* start Dataset rows *

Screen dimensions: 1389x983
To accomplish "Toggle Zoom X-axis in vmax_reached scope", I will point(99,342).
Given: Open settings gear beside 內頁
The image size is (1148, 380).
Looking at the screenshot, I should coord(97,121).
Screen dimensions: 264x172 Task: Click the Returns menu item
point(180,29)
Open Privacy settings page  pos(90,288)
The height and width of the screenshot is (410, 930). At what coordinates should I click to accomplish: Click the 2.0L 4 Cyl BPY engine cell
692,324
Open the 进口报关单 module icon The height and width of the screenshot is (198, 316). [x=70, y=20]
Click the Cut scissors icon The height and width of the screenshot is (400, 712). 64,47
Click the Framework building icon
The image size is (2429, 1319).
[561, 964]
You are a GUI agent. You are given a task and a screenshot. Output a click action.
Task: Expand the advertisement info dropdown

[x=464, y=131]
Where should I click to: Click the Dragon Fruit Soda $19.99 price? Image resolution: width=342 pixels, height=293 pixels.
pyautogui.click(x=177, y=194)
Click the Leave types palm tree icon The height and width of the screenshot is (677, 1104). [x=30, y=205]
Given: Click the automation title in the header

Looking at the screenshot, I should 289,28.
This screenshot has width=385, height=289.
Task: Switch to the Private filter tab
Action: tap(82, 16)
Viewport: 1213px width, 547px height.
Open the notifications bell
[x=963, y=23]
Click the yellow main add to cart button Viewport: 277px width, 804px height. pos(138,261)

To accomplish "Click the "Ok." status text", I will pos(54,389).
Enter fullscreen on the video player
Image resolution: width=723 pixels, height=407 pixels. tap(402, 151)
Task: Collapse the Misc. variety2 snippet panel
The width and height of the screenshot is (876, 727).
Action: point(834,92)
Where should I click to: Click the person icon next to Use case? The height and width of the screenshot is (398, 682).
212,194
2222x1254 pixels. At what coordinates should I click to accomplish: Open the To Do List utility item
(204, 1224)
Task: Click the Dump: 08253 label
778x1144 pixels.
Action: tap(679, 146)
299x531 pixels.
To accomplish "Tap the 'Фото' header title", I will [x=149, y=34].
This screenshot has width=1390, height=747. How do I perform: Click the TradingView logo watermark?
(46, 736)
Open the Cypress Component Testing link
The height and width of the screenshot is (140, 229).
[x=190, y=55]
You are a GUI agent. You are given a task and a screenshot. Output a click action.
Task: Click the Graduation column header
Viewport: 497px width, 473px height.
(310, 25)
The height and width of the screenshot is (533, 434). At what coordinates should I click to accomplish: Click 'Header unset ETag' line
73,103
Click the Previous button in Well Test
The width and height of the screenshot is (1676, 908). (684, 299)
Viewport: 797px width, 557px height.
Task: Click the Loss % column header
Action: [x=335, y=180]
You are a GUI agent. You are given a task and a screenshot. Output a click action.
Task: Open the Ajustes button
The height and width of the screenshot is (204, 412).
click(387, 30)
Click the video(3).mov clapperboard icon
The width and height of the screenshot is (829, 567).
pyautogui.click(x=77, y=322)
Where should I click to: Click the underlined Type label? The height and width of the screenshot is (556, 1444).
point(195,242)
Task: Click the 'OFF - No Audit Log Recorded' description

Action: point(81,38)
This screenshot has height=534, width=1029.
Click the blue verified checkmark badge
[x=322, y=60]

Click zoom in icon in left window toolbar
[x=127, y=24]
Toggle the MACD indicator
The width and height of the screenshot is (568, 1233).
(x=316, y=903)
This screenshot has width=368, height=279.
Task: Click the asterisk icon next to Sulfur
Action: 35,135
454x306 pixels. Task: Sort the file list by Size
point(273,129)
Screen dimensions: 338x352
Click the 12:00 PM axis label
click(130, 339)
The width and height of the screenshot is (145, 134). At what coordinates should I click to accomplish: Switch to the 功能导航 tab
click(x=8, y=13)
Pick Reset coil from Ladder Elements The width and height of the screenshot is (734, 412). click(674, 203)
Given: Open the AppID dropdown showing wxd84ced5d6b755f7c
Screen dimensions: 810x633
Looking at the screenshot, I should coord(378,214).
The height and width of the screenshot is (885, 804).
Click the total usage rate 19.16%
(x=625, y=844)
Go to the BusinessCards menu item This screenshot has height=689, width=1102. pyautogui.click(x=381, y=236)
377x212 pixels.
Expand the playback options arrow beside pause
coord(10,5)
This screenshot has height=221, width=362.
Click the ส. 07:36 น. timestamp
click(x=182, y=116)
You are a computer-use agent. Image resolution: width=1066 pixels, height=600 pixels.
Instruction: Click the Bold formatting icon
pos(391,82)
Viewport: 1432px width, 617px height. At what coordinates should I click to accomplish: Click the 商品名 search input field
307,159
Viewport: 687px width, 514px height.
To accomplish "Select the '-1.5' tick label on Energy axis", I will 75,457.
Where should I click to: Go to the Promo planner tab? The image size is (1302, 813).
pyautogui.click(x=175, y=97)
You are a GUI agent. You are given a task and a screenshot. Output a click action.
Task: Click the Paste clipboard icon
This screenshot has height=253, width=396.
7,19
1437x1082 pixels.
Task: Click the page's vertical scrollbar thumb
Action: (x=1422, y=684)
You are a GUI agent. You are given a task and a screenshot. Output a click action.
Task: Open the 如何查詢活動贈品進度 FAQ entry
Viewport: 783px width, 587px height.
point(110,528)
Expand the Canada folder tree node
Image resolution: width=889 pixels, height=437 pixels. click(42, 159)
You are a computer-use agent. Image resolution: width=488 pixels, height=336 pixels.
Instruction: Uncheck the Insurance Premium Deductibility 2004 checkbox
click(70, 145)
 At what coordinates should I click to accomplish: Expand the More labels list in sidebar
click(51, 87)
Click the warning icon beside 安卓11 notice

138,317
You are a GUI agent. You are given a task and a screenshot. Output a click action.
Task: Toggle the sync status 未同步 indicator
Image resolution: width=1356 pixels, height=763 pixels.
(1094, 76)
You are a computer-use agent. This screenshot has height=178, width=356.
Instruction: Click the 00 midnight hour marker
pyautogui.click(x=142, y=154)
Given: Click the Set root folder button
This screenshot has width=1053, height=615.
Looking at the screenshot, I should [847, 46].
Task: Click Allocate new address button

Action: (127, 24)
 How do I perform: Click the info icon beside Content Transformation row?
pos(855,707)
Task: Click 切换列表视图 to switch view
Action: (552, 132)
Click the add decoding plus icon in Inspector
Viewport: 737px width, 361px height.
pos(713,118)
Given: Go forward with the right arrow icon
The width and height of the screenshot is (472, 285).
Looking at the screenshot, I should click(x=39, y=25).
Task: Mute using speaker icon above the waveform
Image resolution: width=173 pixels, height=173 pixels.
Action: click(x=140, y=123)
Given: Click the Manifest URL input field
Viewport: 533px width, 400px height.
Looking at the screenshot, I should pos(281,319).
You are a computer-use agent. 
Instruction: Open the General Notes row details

* end Dataset rows *

- _Objective_:
Reproduce every line of the listing above verbatim.

- _The response_:
Screen dimensions: 1389x983
To accomplish "Toggle Zoom X-axis in vmax_reached scope", I will point(99,342).
Given: Open settings gear beside 內頁
The image size is (1148, 380).
Looking at the screenshot, I should coord(97,121).
Screen dimensions: 264x172 Task: Click the Returns menu item
point(180,29)
Open Privacy settings page  pos(90,288)
The height and width of the screenshot is (410, 930). At what coordinates should I click to accomplish: Click the 2.0L 4 Cyl BPY engine cell
692,324
Open the 进口报关单 module icon The height and width of the screenshot is (198, 316). [x=70, y=20]
Click the Cut scissors icon The height and width of the screenshot is (400, 712). 64,47
Click the Framework building icon
The image size is (2429, 1319).
[561, 964]
You are a GUI agent. You are given a task and a screenshot. Output a click action.
Task: Expand the advertisement info dropdown

[x=464, y=131]
Where should I click to: Click the Dragon Fruit Soda $19.99 price? Image resolution: width=342 pixels, height=293 pixels.
pyautogui.click(x=177, y=194)
Click the Leave types palm tree icon The height and width of the screenshot is (677, 1104). [x=30, y=205]
Given: Click the automation title in the header

Looking at the screenshot, I should 289,28.
This screenshot has width=385, height=289.
Task: Switch to the Private filter tab
Action: tap(82, 16)
Viewport: 1213px width, 547px height.
Open the notifications bell
[x=963, y=23]
Click the yellow main add to cart button Viewport: 277px width, 804px height. pos(138,261)

To accomplish "Click the "Ok." status text", I will pos(54,389).
Enter fullscreen on the video player
Image resolution: width=723 pixels, height=407 pixels. tap(402, 151)
Task: Collapse the Misc. variety2 snippet panel
The width and height of the screenshot is (876, 727).
Action: point(834,92)
Where should I click to: Click the person icon next to Use case? The height and width of the screenshot is (398, 682).
212,194
2222x1254 pixels. At what coordinates should I click to accomplish: Open the To Do List utility item
(204, 1224)
Task: Click the Dump: 08253 label
778x1144 pixels.
Action: tap(679, 146)
299x531 pixels.
To accomplish "Tap the 'Фото' header title", I will [x=149, y=34].
This screenshot has width=1390, height=747. How do I perform: Click the TradingView logo watermark?
(46, 736)
Open the Cypress Component Testing link
The height and width of the screenshot is (140, 229).
[x=190, y=55]
You are a GUI agent. You are given a task and a screenshot. Output a click action.
Task: Click the Graduation column header
Viewport: 497px width, 473px height.
(310, 25)
The height and width of the screenshot is (533, 434). At what coordinates should I click to accomplish: Click 'Header unset ETag' line
73,103
Click the Previous button in Well Test
The width and height of the screenshot is (1676, 908). (684, 299)
Viewport: 797px width, 557px height.
Task: Click the Loss % column header
Action: [x=335, y=180]
You are a GUI agent. You are given a task and a screenshot. Output a click action.
Task: Open the Ajustes button
The height and width of the screenshot is (204, 412).
click(387, 30)
Click the video(3).mov clapperboard icon
The width and height of the screenshot is (829, 567).
pyautogui.click(x=77, y=322)
Where should I click to: Click the underlined Type label? The height and width of the screenshot is (556, 1444).
point(195,242)
Task: Click the 'OFF - No Audit Log Recorded' description

Action: point(81,38)
This screenshot has height=534, width=1029.
Click the blue verified checkmark badge
[x=322, y=60]

Click zoom in icon in left window toolbar
[x=127, y=24]
Toggle the MACD indicator
The width and height of the screenshot is (568, 1233).
(x=316, y=903)
This screenshot has width=368, height=279.
Task: Click the asterisk icon next to Sulfur
Action: 35,135
454x306 pixels. Task: Sort the file list by Size
point(273,129)
Screen dimensions: 338x352
Click the 12:00 PM axis label
click(130, 339)
The width and height of the screenshot is (145, 134). At what coordinates should I click to accomplish: Switch to the 功能导航 tab
click(x=8, y=13)
Pick Reset coil from Ladder Elements The width and height of the screenshot is (734, 412). click(674, 203)
Given: Open the AppID dropdown showing wxd84ced5d6b755f7c
Screen dimensions: 810x633
Looking at the screenshot, I should coord(378,214).
The height and width of the screenshot is (885, 804).
Click the total usage rate 19.16%
(x=625, y=844)
Go to the BusinessCards menu item This screenshot has height=689, width=1102. pyautogui.click(x=381, y=236)
377x212 pixels.
Expand the playback options arrow beside pause
coord(10,5)
This screenshot has height=221, width=362.
Click the ส. 07:36 น. timestamp
click(x=182, y=116)
You are a computer-use agent. Image resolution: width=1066 pixels, height=600 pixels.
Instruction: Click the Bold formatting icon
pos(391,82)
Viewport: 1432px width, 617px height. At what coordinates should I click to accomplish: Click the 商品名 search input field
307,159
Viewport: 687px width, 514px height.
To accomplish "Select the '-1.5' tick label on Energy axis", I will 75,457.
Where should I click to: Go to the Promo planner tab? The image size is (1302, 813).
pyautogui.click(x=175, y=97)
You are a GUI agent. You are given a task and a screenshot. Output a click action.
Task: Click the Paste clipboard icon
This screenshot has height=253, width=396.
7,19
1437x1082 pixels.
Task: Click the page's vertical scrollbar thumb
Action: (x=1422, y=684)
You are a GUI agent. You are given a task and a screenshot. Output a click action.
Task: Open the 如何查詢活動贈品進度 FAQ entry
Viewport: 783px width, 587px height.
point(110,528)
Expand the Canada folder tree node
Image resolution: width=889 pixels, height=437 pixels. click(42, 159)
You are a computer-use agent. Image resolution: width=488 pixels, height=336 pixels.
Instruction: Uncheck the Insurance Premium Deductibility 2004 checkbox
click(70, 145)
 At what coordinates should I click to accomplish: Expand the More labels list in sidebar
click(51, 87)
Click the warning icon beside 安卓11 notice

138,317
You are a GUI agent. You are given a task and a screenshot. Output a click action.
Task: Toggle the sync status 未同步 indicator
Image resolution: width=1356 pixels, height=763 pixels.
(1094, 76)
You are a computer-use agent. This screenshot has height=178, width=356.
Instruction: Click the 00 midnight hour marker
pyautogui.click(x=142, y=154)
Given: Click the Set root folder button
This screenshot has width=1053, height=615.
Looking at the screenshot, I should [847, 46].
Task: Click Allocate new address button

Action: (127, 24)
 How do I perform: Click the info icon beside Content Transformation row?
pos(855,707)
Task: Click 切换列表视图 to switch view
Action: (552, 132)
Click the add decoding plus icon in Inspector
Viewport: 737px width, 361px height.
pos(713,118)
Given: Go forward with the right arrow icon
The width and height of the screenshot is (472, 285).
Looking at the screenshot, I should click(x=39, y=25).
Task: Mute using speaker icon above the waveform
Image resolution: width=173 pixels, height=173 pixels.
Action: click(x=140, y=123)
Given: Click the Manifest URL input field
Viewport: 533px width, 400px height.
Looking at the screenshot, I should pos(281,319).
You are a computer-use agent. 
Instruction: Open the General Notes row details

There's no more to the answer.